This report presents and analyses data obtained during qualitative interviews, which sought to understand the perceptions and experiences of persons with disabilities and the extent to which existing social protection programmes in Tanzania are inclusive of persons with disabilities. It finds that there is an absence of specific targeted efforted to enrol or collect data on persons with disabilities, and suggests improved communication of services and training for district medical staff.
It is part of a larger two-county project ‘Applied Research Concerning the Inclusion of Persons with Disabilities in Systems of Social Protection’ in Peru and Tanzania. In Tanzania, the focus country of this report, the study had a specific focus on Community Health Funds (CHF) – health insurance schemes run by local authorities at district level – and Tanzania Social Action Fund (TASAF) – a semi-autonomous government agency.
This qualitative study was carried out in three districts where GIZ are active: Nachingwea (Lindi Region), Muheza (Tanga Region) and Mbeya District Council (Mbeya Region). Semi-structured interviews and focus group discussions were conducted in the sample districts with persons with disabilities, government representatives, NGOs, disabled people’s organisations (DPOs), GIZ programme coordinators, TASAF coordinators and CHF coordinators.
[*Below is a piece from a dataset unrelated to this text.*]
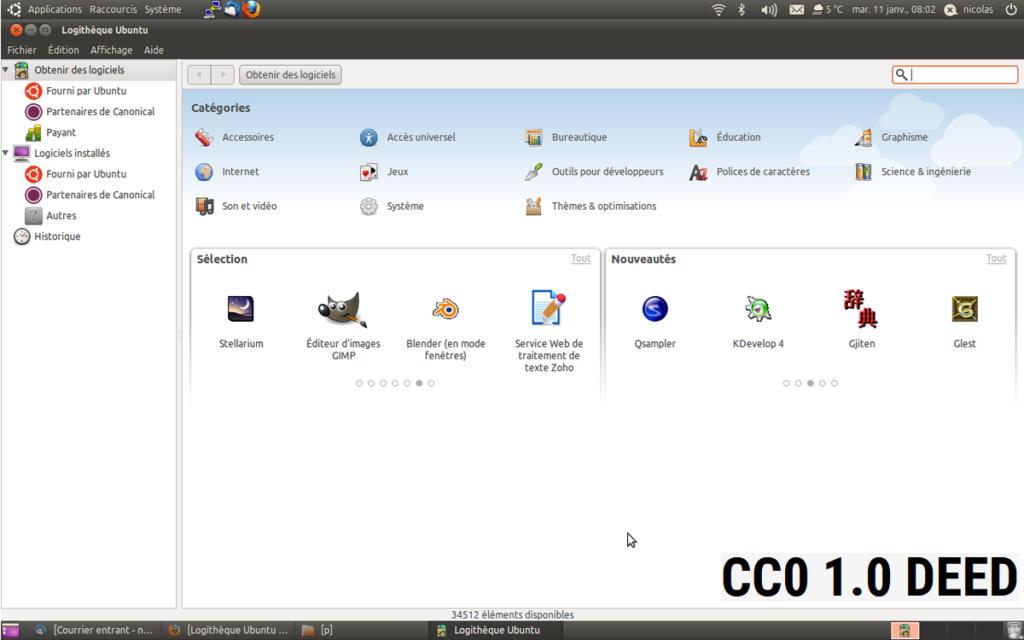This screenshot has height=640, width=1024.
Task: Open the Stellarium app icon
Action: click(x=240, y=309)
In each district, 15 clusters (villages) were covered. Fieldwork was conducted in August and September, 2014.
Findings
- The definition of disability provided by government officials is characterised by disempowering language, and whilst they noted the benefits of better data to improve services did not see it as their responsibility to collect it.
- The majority of persons with disabilities interviewed had heard of, but not accessed, the available social protection programmes. A very small minority of these were aware that those who were unable to pay were entitled to free membership.
- Health services were unanimously seen as being too expensive at the point of use, with prohibitive costs related to hospitals and transports, and the lack of access to drugs leading to high costs when purchased through pharmacies. Interviewees reported a number of unsustainable and problematic coping mechanisms to address this: local herbs; not using services at all; and partial treatment supported by family members or paid using installments.
- Services were generally considered physically accessible, but distance to dispensaries and lack of specialist services created an additional barrier, with costs beyond CHF membership required to access them.
- In relation to CHF: a range of interviewees highlighted a distinct lack of coordination and of clear responsibilities for facilitating access to CHF amongst persons with disabilities, and mixed levels of satisfaction for those enrolled.
- In relation to TASAF: enrolment was extremely low, but those enrolled generally expressed high levels of satisfaction. Interviewees expressed nee for support beyond healthcare and in the areas of livelihood opportunities and TASAF activities.
Recommendations
- Improved, more systematic approaches to exemption from payment for membership/user fees may facilitate greater inclusion of persons with disabilities in CHF. Many did not enrol in CHF because they did not perceive its benefits to outweigh its costs.
- Training on disability rights for district level staff to ensure persons with disabilities are treated with respect and can offer knowledge of specialised services for onward referrals. Whilst officials were aware of relevant national policies, they lacked a rights-based knowledge of disability which perhaps contributes towards the limited emphasis on disability in public health and social protection programmes in the districts.
- Consideration should be given to improving the accessibility of information on all social protection programmes within the district. There was extremely limited awareness of the CHF Act amongst the interviewees and the entitlement to free membership for those who cannot afford to pay.